GIVEN TASK:
Convert part of the material below into a Markdown table with the columns Row and Line. Begin at the line containing "Expand the Компоненты tree node" and stop after the line containing "(1768, 154)", numbering each line and leaving out blank ones.

DATASET RECORDS:

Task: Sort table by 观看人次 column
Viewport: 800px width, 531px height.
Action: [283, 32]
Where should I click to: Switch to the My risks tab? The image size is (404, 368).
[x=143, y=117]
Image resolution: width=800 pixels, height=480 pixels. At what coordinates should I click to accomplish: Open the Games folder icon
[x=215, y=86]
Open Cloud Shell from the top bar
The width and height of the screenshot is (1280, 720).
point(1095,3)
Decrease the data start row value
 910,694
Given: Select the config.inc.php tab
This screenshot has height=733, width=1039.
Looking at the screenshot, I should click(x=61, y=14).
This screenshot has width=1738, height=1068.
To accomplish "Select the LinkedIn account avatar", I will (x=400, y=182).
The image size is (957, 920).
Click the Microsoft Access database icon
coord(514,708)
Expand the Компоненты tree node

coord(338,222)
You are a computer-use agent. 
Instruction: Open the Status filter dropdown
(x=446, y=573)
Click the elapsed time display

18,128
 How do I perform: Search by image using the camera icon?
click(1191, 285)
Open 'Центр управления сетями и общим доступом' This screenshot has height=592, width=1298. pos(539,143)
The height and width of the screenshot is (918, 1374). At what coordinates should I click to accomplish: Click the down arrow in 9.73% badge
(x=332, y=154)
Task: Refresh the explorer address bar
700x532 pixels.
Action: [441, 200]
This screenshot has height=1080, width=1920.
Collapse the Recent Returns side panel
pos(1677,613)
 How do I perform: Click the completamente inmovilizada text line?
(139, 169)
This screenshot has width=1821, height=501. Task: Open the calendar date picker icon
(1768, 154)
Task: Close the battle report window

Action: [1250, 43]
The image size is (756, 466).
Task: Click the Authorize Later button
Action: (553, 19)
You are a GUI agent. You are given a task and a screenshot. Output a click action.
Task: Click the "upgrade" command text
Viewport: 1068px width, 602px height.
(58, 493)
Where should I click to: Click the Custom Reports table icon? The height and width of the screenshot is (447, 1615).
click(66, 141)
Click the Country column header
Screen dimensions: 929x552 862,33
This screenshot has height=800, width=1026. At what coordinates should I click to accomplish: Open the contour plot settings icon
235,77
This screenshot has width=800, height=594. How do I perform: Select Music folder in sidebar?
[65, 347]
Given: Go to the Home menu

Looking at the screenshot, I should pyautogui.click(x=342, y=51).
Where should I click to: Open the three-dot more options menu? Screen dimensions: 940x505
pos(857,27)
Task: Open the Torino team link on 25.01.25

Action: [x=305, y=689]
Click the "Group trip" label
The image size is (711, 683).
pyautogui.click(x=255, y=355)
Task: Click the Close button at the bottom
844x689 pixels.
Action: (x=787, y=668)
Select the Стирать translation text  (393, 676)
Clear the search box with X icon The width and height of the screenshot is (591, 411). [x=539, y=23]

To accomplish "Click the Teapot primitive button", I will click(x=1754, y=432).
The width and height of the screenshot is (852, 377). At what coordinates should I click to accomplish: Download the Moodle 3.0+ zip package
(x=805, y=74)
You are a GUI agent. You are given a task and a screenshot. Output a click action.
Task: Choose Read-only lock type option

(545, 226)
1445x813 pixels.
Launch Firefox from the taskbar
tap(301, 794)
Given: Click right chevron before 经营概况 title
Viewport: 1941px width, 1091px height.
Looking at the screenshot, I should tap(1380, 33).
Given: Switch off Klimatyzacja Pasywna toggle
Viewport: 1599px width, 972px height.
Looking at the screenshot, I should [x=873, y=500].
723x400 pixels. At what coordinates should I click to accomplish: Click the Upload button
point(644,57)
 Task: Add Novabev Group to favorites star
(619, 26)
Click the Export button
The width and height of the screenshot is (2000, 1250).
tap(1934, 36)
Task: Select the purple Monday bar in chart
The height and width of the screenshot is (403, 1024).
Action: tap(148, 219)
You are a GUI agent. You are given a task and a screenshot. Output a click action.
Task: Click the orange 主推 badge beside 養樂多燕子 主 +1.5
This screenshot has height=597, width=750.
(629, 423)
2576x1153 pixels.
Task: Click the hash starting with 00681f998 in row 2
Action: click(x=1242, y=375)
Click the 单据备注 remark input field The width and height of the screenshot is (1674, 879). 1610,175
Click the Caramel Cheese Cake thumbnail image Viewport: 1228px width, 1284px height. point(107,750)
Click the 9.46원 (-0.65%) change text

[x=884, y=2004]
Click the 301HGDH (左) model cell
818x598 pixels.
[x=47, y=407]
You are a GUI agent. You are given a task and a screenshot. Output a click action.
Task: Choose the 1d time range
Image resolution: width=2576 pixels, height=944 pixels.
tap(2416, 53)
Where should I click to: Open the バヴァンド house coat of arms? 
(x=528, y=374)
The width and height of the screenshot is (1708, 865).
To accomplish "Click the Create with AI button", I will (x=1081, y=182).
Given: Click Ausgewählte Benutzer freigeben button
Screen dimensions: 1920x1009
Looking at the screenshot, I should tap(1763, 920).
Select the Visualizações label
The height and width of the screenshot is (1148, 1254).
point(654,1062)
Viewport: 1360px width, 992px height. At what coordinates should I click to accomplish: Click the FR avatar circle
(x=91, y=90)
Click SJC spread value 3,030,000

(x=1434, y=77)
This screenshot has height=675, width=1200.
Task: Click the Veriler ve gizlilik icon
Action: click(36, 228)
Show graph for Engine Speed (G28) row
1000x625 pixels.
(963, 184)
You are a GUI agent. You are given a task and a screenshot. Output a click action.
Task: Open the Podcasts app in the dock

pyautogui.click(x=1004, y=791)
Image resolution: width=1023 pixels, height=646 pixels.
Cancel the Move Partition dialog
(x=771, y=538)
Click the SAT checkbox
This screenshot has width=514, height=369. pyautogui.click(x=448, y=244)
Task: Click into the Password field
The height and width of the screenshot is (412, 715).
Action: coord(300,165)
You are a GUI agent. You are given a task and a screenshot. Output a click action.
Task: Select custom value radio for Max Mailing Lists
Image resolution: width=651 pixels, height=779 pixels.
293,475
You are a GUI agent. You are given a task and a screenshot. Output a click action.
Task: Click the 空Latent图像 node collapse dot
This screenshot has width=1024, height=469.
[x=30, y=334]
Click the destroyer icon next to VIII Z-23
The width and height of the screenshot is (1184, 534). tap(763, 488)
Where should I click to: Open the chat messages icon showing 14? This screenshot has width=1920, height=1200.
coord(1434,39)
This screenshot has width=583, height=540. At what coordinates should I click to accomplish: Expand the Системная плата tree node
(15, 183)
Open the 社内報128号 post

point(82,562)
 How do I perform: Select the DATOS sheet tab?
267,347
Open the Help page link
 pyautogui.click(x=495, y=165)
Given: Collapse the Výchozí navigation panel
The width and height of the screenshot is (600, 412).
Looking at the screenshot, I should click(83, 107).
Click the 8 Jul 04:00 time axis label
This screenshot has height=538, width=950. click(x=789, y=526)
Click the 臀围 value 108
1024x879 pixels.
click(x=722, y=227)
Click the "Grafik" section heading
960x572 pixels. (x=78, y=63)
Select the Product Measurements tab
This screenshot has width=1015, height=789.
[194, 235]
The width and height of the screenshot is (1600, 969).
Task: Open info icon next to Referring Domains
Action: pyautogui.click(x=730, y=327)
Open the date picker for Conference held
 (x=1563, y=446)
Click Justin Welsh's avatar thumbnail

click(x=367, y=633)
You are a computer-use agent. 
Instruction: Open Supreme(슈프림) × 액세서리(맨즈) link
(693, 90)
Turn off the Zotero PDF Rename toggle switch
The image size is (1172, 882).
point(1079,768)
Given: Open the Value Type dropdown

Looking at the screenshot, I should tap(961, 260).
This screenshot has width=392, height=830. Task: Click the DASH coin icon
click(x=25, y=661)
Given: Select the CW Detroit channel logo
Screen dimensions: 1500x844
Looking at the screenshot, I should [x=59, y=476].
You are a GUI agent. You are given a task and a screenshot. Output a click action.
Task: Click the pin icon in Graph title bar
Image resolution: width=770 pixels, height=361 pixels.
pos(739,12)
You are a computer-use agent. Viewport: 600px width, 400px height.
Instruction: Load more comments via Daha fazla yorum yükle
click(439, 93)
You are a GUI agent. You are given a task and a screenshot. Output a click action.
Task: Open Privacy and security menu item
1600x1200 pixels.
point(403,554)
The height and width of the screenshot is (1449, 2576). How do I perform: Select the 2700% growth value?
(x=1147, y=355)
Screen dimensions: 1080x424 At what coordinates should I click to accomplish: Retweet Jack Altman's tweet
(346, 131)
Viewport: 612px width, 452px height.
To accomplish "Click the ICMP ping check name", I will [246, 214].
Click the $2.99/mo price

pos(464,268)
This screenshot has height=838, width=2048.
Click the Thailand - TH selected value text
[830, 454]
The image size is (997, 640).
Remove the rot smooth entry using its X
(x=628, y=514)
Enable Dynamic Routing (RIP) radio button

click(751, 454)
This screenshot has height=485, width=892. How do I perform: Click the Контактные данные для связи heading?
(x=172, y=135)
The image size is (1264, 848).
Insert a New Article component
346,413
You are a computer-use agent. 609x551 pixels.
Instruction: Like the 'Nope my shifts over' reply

THE RESPONSE:
| Row | Line |
|---|---|
| 1 | Expand the Компоненты tree node |
| 2 | coord(338,222) |
| 3 | You are a computer-use agent.  |
| 4 | Instruction: Open the Status filter dropdown |
| 5 | (x=446, y=573) |
| 6 | Click the elapsed time display |
| 7 | 18,128 |
| 8 |  How do I perform: Search by image using the camera icon? |
| 9 | click(1191, 285) |
| 10 | Open 'Центр управления сетями и общим доступом' This screenshot has height=592, width=1298. pos(539,143) |
| 11 | The height and width of the screenshot is (918, 1374). At what coordinates should I click to accomplish: Click the down arrow in 9.73% badge |
| 12 | (x=332, y=154) |
| 13 | Task: Refresh the explorer address bar |
| 14 | 700x532 pixels. |
| 15 | Action: [441, 200] |
| 16 | This screenshot has height=1080, width=1920. |
| 17 | Collapse the Recent Returns side panel |
| 18 | pos(1677,613) |
| 19 |  How do I perform: Click the completamente inmovilizada text line? |
| 20 | (139, 169) |
| 21 | This screenshot has width=1821, height=501. Task: Open the calendar date picker icon |
| 22 | (1768, 154) |